Stewart hesitates to nominate where Australia might stand but certainly it’s “far behind G7 countries some of whom have already legislated their commitment to net zero”.
And yet all the Australian states and territories have net zero commitments or aspirations, she points out. And the delivery of achievements against those goals from the private sector, is “extraordinary” and that’s where the “real bulk of activity is”.
“It’s the private sector understanding that if we carry on in this policy vacuum we will get to a catastrophic transition point sooner rather than later. There is a point at which we will have to change.”
Carbon border adjustments (or taxes) are underway in the EU, for instance.
“What will happen to us as a result of other countries taking action could be catastrophic”
Under Article 6 of the Paris Agreement that deals with the global carbon market, it would appear we are unlikely to get a single multi-lateral agreement. A range of bi-lateral agreements are possible, but Stewart thinks it could be problematic for Australia trading with countries that have mandated net zero targets by 2050 as well as interim targets.
She finds it hard to see how Australia won’t be forced to take adequate action at some point.

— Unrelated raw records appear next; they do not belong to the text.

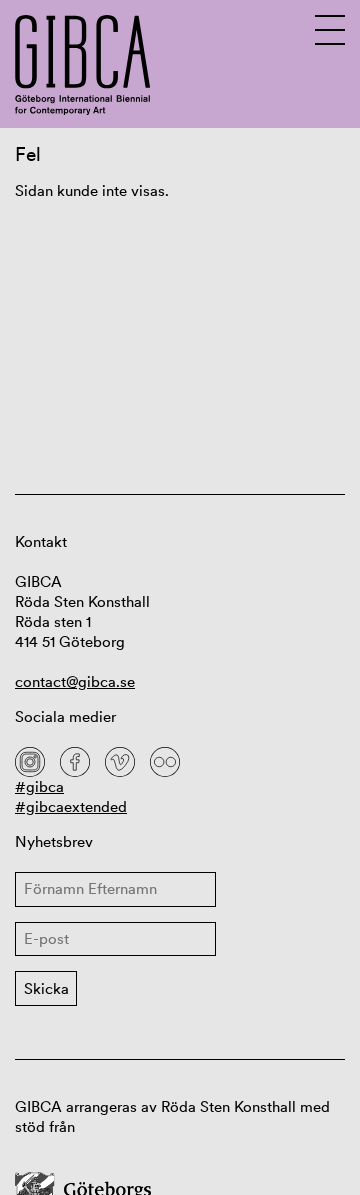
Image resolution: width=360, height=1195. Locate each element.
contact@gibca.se (75, 681)
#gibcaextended (71, 806)
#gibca (39, 786)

Energy minister Angus Taylor has technology solutions for net zero, she says, and we already have the technology available to meet the majority of our emissions reduction obligations to 2030.
There’s “no question we need the technology innovation for the 2030 to 2050 period, but we also need innovation in business models and in financial structures.”
“We’ve got the IOT the data structures and the analytics”, she says; “It’s a jigsaw puzzle. All that’s needed now is to let the pieces fall into place.”
“It’s a challenging place for our private sector to find itself in because so many companies in our private sector are at global best practice, however lack of progress at a federal level means they do not necessarily get credit for this performance.”
It’s a problem her company experiences directly.
“We’re world’s best practice with climate resilience and helping companies with the risk associated with the changed natural environment but because we are consultants operating in Australia, it can be difficult to prove our credentials on a global stage.”
Risk based work
Among some of the work that her company is increasingly taking encompass wider climate risk concerns that reach the attention of the C-suite.
An example is a project included in the Commonwealth Bank’s 2019 financial report which looked at the potential of climate impact on the bank’s agricultural loan book.
This involved mapping the location of agricultural loans on a 5 x 5 kilometre grid and overlaying on that climate models to 2060 to understand the impact of changes rainfall and temperature patterns on on-farm productivity; this can then be used to infer the ability of farms to pay back their loans.
“When people talk about energy and climate risk, I’m concerned that a lot of the time they are just looking at emissions reductions, but we are looking at this world of changed natural environment and it should not be underestimated.
“There is going to be a lot of work in adaptation and resilience even if we get to the point that there is not a lot of work in energy management.”